The first track on Roberto Fonseca’s 2001 breakthrough album ‘No Limit’ was dedicated to Yemaya, the Afro-Cuban saint of the deep ocean. Both the track and album were pointers to a musical journey combining a dedication to his roots alongside an unceasing quest to break down barriers through his music.
Fonseca, a Havana based Cuban jazz pianist, composer and bandleader, is a prodigious musician whose development through the superb music colleges in Cuba aided him in achieving great success across the world for his inspiring playing.
He has a string of albums to his name, which by turns have explored Brazilian, North African and European classical styles, as well as celebrating the US jazz of John Coltrane and McCoy Tyner. Alongside this, Fonseca always has his finger on the pulse of the greatest Cuban music. It is often forgotten , given his great success as a solo artist, that Fonseca took over the piano chair on the Buena Vista Social Club tour in 2001, and was chosen to tour and record with classic Cuban singers Ibrahim Ferrer and Omara Portuondo as a young player.

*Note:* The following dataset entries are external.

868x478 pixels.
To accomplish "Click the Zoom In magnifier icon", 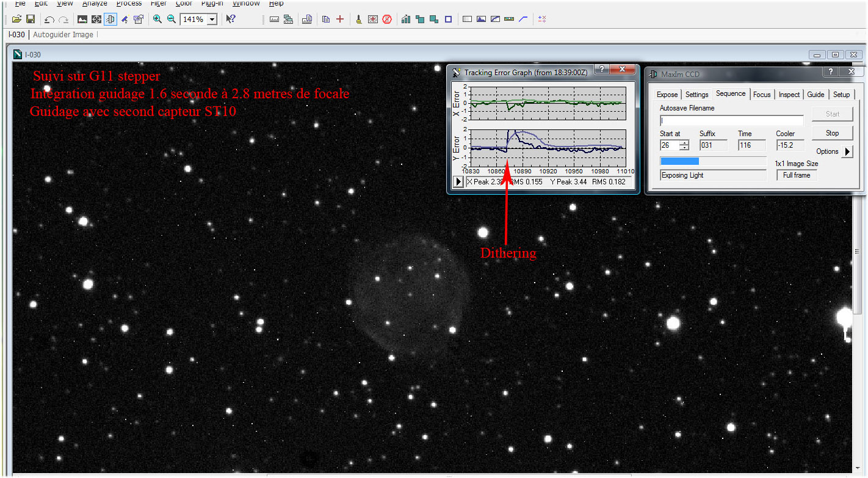I will coord(157,20).
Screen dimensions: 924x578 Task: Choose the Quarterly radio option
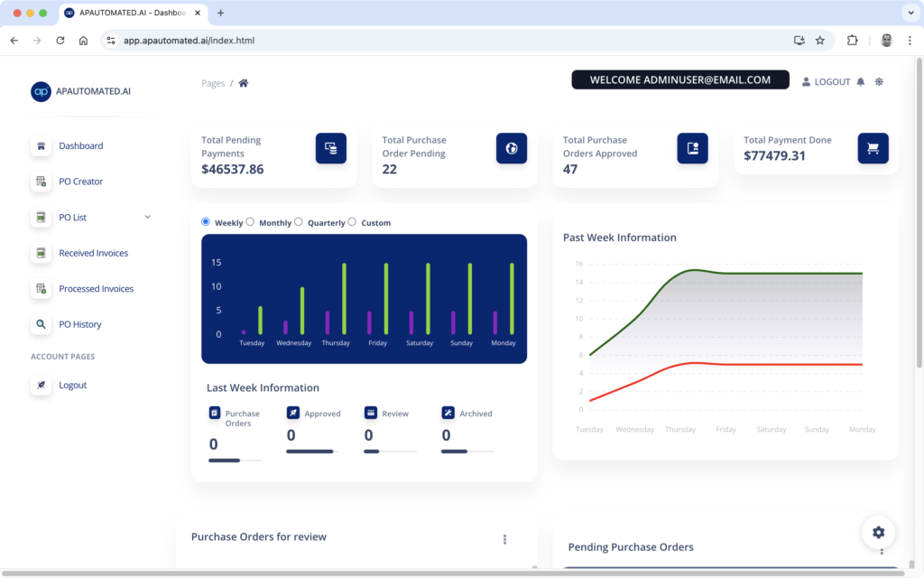299,222
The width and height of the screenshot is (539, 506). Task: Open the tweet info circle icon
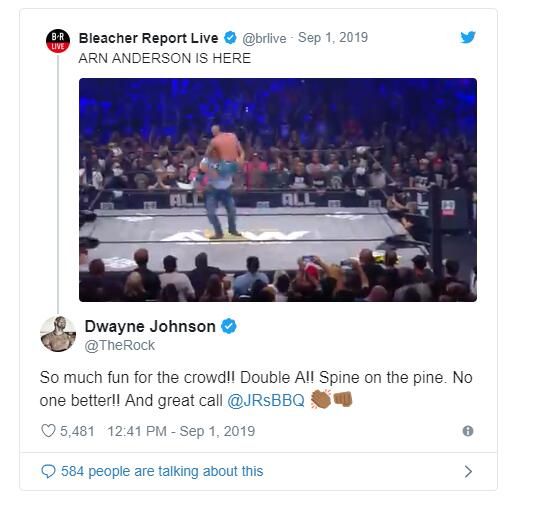[x=468, y=431]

This combination has resulted in music that is truly Cuban: his previous album ‘YO’, (‘Me’) was especially generous, open and inclusive, encouraging us as listeners to participate in his journey and ask the same questions of ourselves as he asks of himself.
Fonseca’s new album ‘Yesun’ (a word invented by Fonseca as a blend of the two African deities Yemaya and Ochun) delves deep into the world of the Afro-Cuban life force. Nowhere is this better epitomised than in the gripping track ‘Aggua’ which marries classical playing with the deeply flowing rhythms of Cuban rumba and son.
The opening track ‘La Llamada’ (‘The Call’) is a deceptively simple small ensemble piece giving ample room for Fonseca to demonstrate his confident playing around a ghostly female vocal.
The album also travels via funky jazz (‘Vivo’), Mambo (‘Mambo Pa’ la Nina’), soul and hip hop (‘Cadenas’ which features the Cuban rapper Danay Suarez) and even the old tango style that was unique to Cuba (‘Kachuka’), which features superb trumpet playing by Lebanese artist Ibrahim Maalouf.
Fonseca claims that Yesun is “the album I’ve always wanted to make – all my influences are here. All the sounds and vibes that make me who I am”. Yesun is a fantastic testament to his talent and a wonderful addition to any Cuban music fan’s collection.